_GOAL OF THE EXERCISE_
Look through the records below, and whenever a line contains "formatting", copy it.
■ ■ ■ ■ ■
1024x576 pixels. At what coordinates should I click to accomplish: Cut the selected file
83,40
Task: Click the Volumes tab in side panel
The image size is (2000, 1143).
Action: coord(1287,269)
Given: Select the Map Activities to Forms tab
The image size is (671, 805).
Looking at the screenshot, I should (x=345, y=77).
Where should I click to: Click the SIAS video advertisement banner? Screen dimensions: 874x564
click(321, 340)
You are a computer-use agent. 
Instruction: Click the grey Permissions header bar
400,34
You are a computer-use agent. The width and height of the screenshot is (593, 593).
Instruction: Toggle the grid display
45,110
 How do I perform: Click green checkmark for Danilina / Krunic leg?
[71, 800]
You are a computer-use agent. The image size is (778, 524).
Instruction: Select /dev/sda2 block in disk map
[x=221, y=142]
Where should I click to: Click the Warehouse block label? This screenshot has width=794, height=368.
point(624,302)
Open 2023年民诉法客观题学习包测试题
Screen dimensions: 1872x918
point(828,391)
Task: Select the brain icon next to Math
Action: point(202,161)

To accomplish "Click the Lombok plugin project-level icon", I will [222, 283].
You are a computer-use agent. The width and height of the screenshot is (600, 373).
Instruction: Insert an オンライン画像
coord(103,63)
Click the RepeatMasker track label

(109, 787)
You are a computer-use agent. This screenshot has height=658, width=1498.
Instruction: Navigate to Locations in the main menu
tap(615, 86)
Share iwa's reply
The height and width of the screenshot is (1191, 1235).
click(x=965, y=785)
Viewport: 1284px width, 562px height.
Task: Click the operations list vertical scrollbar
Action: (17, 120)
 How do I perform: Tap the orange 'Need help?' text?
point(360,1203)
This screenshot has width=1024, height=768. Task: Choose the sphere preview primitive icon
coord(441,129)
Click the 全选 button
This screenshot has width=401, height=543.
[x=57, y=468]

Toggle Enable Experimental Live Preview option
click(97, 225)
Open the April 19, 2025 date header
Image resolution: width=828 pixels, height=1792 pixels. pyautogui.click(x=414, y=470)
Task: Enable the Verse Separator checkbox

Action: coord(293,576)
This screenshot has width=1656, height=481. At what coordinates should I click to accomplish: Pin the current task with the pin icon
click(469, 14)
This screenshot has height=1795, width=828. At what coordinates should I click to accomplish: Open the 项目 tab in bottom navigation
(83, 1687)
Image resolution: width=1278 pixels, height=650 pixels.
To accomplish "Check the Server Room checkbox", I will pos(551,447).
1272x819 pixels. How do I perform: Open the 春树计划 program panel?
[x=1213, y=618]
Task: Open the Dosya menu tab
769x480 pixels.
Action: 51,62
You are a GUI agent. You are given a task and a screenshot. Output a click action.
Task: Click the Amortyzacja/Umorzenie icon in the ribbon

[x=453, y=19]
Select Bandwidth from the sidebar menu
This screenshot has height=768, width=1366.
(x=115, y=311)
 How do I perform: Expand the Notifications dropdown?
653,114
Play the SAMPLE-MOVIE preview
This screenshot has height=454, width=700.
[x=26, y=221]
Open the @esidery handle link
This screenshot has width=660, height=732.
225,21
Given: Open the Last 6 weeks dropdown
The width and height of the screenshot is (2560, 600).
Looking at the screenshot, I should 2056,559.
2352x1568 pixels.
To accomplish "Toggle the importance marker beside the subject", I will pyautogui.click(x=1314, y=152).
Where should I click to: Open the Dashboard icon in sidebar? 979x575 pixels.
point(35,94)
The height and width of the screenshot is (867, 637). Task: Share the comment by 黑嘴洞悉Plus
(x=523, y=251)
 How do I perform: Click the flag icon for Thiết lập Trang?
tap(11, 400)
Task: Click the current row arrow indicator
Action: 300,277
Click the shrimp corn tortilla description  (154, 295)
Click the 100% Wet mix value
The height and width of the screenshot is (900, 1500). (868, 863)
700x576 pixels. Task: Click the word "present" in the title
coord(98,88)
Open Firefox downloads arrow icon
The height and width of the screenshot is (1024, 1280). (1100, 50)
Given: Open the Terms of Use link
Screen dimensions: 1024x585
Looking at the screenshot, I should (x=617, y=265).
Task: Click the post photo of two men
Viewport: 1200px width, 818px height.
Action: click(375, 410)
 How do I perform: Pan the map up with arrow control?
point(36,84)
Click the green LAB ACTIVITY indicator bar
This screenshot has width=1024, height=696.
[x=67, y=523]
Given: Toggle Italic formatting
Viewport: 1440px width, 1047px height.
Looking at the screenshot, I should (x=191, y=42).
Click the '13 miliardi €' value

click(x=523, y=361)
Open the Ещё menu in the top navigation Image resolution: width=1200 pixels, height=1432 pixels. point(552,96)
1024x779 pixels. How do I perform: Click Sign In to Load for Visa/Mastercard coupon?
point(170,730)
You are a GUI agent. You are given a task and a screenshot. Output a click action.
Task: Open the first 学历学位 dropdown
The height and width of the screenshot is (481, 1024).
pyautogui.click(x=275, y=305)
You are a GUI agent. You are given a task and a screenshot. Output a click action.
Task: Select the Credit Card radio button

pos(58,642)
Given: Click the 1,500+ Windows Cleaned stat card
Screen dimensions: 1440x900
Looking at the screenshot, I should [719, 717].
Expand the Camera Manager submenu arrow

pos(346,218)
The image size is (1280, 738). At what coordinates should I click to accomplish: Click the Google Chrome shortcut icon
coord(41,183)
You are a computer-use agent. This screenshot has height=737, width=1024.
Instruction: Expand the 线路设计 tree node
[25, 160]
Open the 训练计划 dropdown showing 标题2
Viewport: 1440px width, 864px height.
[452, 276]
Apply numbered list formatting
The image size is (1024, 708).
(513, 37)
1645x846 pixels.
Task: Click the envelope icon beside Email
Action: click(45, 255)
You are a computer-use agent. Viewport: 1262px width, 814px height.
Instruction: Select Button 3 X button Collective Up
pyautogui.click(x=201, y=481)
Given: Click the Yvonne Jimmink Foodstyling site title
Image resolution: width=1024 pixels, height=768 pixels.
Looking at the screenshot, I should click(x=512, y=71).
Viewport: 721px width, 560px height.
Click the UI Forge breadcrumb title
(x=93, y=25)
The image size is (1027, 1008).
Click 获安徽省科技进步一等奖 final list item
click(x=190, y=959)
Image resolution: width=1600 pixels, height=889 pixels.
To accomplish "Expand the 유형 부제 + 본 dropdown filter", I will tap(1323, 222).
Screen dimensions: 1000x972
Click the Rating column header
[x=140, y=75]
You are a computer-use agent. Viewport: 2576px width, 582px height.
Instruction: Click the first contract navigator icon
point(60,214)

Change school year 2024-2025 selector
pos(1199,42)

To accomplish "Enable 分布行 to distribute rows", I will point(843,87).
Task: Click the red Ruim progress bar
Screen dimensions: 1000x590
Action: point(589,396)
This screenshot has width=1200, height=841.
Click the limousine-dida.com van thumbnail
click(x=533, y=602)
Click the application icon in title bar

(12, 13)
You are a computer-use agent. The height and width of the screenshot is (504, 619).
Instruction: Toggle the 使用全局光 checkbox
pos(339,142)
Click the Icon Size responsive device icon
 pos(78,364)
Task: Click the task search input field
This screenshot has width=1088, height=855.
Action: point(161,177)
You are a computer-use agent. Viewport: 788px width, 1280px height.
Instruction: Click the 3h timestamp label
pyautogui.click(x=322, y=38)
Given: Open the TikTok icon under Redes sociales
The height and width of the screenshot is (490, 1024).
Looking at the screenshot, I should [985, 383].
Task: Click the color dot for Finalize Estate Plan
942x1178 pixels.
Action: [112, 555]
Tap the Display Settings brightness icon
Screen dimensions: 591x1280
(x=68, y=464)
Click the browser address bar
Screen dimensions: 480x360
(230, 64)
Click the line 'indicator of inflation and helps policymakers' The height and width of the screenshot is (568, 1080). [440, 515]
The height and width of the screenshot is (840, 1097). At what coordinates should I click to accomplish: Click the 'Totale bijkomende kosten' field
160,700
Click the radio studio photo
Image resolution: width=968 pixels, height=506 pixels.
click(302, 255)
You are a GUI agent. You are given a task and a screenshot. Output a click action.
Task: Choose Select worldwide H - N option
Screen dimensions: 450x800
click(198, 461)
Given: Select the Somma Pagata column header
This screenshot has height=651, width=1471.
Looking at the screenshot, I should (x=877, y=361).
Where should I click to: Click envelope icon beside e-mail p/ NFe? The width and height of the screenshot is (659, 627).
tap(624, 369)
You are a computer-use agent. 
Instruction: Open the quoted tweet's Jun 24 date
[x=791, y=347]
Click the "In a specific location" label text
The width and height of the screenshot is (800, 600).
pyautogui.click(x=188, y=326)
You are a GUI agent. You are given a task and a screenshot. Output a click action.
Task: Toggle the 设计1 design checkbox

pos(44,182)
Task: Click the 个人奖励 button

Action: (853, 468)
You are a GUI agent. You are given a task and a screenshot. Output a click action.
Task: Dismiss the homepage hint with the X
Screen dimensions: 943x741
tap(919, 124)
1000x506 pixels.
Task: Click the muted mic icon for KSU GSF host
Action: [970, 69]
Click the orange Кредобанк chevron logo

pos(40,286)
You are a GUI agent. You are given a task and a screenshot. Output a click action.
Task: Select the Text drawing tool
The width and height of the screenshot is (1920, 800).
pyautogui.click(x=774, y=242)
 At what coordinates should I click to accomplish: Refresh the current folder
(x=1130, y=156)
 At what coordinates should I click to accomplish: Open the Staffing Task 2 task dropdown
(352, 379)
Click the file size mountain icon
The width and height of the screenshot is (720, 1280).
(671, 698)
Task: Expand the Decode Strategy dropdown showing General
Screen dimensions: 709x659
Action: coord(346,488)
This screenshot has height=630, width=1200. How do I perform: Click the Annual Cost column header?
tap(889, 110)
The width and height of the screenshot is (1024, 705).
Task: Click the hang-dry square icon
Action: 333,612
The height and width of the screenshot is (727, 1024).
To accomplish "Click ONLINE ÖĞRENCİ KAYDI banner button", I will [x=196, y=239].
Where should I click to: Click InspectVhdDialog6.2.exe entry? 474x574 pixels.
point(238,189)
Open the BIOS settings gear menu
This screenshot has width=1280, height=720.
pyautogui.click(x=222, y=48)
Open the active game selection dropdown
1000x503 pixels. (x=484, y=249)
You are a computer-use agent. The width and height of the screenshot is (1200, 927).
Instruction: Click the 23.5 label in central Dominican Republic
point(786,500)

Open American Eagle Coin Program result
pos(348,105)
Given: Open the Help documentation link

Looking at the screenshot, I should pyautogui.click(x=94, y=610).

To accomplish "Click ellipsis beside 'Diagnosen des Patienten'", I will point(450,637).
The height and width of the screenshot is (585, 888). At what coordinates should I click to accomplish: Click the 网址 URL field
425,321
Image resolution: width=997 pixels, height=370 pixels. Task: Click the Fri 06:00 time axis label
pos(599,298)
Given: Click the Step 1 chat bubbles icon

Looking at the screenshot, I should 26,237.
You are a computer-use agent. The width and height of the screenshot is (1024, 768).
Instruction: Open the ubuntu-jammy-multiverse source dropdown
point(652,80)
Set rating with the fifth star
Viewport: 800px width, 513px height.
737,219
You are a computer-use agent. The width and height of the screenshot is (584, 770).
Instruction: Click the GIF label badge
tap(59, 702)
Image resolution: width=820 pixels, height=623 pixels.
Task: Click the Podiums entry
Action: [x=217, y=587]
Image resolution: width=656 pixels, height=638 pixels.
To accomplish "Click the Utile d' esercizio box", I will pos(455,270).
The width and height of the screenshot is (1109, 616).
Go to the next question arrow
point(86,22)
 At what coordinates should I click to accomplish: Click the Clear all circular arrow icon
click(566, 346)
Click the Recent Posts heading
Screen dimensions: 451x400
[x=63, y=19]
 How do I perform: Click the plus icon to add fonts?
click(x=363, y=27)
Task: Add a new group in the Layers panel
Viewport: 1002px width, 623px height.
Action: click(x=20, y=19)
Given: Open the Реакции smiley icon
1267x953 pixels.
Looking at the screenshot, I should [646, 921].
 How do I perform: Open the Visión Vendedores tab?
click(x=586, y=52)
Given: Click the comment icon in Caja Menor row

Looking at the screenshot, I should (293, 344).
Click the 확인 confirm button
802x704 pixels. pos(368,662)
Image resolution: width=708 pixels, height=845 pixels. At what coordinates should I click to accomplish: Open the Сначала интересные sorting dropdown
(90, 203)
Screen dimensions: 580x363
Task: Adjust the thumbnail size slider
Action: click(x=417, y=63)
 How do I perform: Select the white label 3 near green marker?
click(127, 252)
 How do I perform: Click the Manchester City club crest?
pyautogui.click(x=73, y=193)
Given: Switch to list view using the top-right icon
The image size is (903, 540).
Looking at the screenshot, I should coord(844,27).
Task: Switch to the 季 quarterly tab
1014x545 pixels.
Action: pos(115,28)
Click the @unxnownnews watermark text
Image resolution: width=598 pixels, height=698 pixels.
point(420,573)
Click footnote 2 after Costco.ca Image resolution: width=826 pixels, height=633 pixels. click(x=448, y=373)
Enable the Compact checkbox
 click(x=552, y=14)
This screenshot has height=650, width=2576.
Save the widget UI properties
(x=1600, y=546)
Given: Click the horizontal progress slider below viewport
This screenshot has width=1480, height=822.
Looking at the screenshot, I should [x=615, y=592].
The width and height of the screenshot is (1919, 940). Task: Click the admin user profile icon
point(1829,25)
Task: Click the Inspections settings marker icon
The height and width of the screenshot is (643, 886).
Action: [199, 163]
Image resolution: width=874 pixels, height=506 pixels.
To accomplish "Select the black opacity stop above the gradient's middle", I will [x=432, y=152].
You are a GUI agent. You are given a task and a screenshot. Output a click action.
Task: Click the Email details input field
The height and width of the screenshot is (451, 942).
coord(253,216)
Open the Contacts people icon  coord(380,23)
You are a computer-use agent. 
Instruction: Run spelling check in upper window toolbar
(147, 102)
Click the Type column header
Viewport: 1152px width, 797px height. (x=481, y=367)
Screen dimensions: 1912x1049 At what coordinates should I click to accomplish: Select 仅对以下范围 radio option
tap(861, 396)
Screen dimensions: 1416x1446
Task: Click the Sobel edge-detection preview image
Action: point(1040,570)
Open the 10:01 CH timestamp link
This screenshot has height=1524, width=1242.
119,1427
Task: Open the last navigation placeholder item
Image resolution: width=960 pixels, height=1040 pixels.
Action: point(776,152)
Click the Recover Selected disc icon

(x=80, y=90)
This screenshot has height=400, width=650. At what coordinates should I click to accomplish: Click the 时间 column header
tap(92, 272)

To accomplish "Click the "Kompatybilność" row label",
■ ■ ■ ■ ■
_TASK RESPONSE_
Given: Toggle Italic formatting
Apply numbered list formatting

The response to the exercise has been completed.